Limits of president's power
Both the public health and the economic health of the country are, to a large degree, in the hands of all governments — federal, state and local.
State governors estimate both their economic and health-supply needs in the battle against the virus and make demands on the federal government for funds and the co-ordination of scarce supplies of equipment — but again, the president is often not the decisive player.
Sometimes that's by choice. Trump has told states to look after themselves in the marketplace for medical equipment.
"Respirators, ventilators, all of the equipment — try getting it yourselves," he reportedly told governors in a conference call last month.
And the states complain that this essentially puts them in a bidding war with each other for equipment the federal government could buy and distribute.
Sometimes when the president does want to take charge he's overruled by lawmakers.
Take, for example, his initial emergency funding plan a few weeks ago.
Trump proposed to Congress a $2.5-billion bill to combat the coronavirus. Congress came back to him with a rewritten bill for more than $8 billion instead.
"I'll take it," Trump said, and, really, how could he not? But the message was clear: Congress wouldn't just rubber-stamp urgent funds based on the president's say-so. It recalculated the scope of the emergency and decided for itself what was needed.

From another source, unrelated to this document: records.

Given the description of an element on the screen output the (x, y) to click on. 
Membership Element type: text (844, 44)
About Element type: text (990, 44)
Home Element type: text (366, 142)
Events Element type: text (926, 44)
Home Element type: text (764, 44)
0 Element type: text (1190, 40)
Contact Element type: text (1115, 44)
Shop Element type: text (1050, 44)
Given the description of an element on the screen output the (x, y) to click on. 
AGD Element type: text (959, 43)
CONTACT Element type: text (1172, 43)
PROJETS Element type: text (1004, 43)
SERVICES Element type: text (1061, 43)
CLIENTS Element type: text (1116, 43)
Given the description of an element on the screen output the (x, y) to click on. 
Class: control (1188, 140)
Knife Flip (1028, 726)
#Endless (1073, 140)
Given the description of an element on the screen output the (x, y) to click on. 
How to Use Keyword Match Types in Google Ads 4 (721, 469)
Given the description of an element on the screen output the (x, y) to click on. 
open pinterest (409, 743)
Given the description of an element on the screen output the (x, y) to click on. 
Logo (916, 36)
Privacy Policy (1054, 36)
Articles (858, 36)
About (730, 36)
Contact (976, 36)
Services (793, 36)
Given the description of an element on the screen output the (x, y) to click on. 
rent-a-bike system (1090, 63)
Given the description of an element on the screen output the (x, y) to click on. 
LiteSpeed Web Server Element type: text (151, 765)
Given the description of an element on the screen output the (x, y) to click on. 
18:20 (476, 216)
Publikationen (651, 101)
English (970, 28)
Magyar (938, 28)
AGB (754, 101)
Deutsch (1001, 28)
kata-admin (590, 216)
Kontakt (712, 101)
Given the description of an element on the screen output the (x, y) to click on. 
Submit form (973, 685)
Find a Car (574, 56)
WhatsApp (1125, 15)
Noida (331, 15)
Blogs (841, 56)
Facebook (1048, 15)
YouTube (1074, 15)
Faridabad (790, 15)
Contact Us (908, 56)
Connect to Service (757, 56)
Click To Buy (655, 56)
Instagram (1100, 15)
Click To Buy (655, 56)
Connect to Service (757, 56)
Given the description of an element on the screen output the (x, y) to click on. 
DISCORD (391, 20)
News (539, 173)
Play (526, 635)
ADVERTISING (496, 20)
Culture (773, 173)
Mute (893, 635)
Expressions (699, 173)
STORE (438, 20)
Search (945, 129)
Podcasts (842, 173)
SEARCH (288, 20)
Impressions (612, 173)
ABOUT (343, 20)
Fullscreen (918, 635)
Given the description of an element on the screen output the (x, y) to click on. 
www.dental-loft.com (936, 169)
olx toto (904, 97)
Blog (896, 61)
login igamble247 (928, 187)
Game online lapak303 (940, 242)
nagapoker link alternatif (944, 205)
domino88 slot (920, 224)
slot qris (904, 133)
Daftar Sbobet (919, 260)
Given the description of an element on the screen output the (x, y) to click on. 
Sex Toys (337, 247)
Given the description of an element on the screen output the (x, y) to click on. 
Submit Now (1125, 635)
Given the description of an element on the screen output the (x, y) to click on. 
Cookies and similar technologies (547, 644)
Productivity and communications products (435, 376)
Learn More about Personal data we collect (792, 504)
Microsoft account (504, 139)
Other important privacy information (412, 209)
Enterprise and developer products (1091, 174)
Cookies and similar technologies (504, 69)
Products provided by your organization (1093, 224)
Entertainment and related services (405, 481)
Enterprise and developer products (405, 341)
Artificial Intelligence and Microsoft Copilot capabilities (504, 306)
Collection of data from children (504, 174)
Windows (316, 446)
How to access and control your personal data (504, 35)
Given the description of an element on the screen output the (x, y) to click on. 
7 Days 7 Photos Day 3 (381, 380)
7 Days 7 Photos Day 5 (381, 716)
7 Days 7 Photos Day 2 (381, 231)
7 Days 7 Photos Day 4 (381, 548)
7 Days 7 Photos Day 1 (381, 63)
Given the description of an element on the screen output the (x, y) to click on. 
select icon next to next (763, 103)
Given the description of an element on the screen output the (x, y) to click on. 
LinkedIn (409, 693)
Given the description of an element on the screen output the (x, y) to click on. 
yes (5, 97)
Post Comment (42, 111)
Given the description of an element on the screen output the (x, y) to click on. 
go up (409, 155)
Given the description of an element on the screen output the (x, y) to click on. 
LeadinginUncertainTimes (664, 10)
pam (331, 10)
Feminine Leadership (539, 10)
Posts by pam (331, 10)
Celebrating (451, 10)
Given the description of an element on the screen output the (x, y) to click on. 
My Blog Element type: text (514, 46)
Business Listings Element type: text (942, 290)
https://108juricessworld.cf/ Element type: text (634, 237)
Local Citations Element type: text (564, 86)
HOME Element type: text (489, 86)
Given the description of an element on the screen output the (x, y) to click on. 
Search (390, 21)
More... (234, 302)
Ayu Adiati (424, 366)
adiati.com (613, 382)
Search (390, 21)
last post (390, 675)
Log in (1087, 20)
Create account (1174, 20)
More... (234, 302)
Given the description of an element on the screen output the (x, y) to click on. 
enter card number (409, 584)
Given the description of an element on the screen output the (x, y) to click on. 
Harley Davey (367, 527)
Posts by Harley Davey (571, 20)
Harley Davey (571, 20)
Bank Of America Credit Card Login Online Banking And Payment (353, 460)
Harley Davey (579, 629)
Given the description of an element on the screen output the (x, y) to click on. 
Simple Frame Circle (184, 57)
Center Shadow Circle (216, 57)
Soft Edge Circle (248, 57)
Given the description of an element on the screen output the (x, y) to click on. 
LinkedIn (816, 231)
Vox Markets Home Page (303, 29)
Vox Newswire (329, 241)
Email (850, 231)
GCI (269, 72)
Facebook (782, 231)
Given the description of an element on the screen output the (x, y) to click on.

And from that eventually followed the $2-trillion relief package negotiated by the White House, House Democrats and Senate Republicans. A key part of the bill gives Congress oversight of how the money is spent, something the White House had resisted in the hope it could dole out some of the money as it pleased. Congress didn't allow that.
Most health services are provided at the state and local level, but as commander-in-chief, Trump has sent a hospital ship to New York and another to Los Angeles. Again, a unique authority put into action by the president.
He has also, after much urging from governors, used the Defence Production Act. The act gives the president power to direct private companies to manufacture whatever is needed. Trump used it last week to order General Motors to speed up production of the ventilators used at hospitals. GM says it was already doing the best it could.
In some ways, the most powerful tool of the presidency is what President Theodore Roosevelt dubbed the bully pulpit — the platform of the office itself. A president's voice is the loudest and most influential in the country. It can excite people and inspire them to action; it can calm people and bring them together; it can lead a national conversation. It can also fail to do any of that.
At the moment, Trump is cautioning Americans, telling them the worst is yet to come and that limiting the COVID-19 death toll in the U.S. to 100,000 might be a win.
"We're going to go through a very tough two weeks," he said at Tuesday's briefing.
But the record tells an even grimmer story of Trump downplaying the coronavirus threat in the U.S., declaring the outbreak all but over before it had really begun, and dismissing contrary views as a "hoax."
It is a record that suggests precious time was squandered.
His opponents have already strung together clips of Trump's bursts of misinformation and posted them online as election-style ads. They will presumably play them from now until November.
And no, Trump doesn't have the power to stop that either.